Aim of the exercise
For the entries below, the expected answer is the line with "You are a GUI", the line with "Task: Click the up arrow of the 赤(R) spinner", and every line between them, exactly as written, and nothing more.
[Opening Supplied entries section]
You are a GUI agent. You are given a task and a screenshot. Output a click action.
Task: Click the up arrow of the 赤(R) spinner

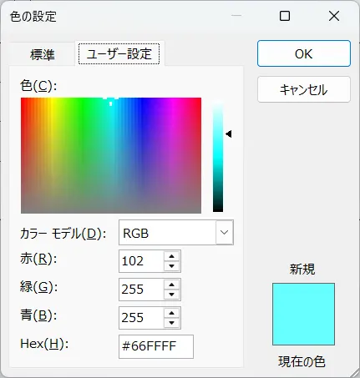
[Closing Supplied entries section]
[Opening Supplied entries section]
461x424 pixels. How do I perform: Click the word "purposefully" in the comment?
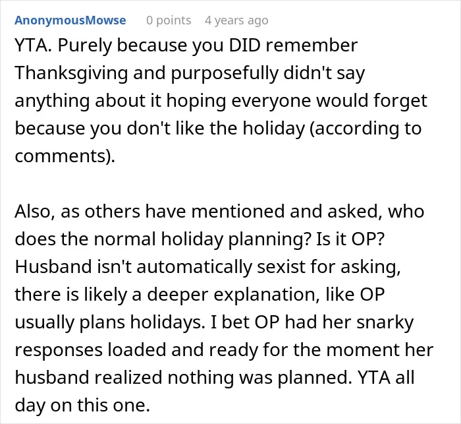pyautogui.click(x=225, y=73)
[Closing Supplied entries section]
[Opening Supplied entries section]
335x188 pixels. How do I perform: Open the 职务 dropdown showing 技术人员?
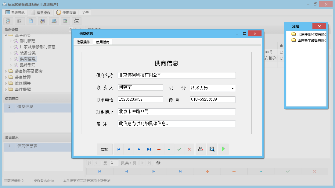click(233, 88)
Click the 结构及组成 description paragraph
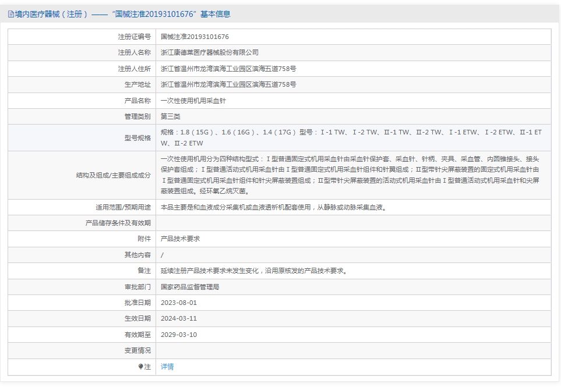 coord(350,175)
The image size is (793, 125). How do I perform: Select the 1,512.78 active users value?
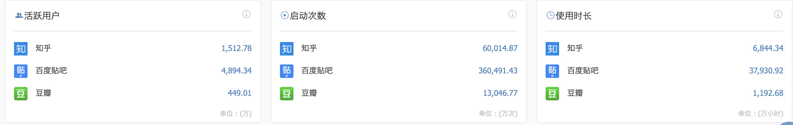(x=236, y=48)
[Closing Supplied entries section]
Written answer
You are a GUI agent. You are given a task and a screenshot. Output a click action.
Task: Click the up arrow of the 赤(R) spinner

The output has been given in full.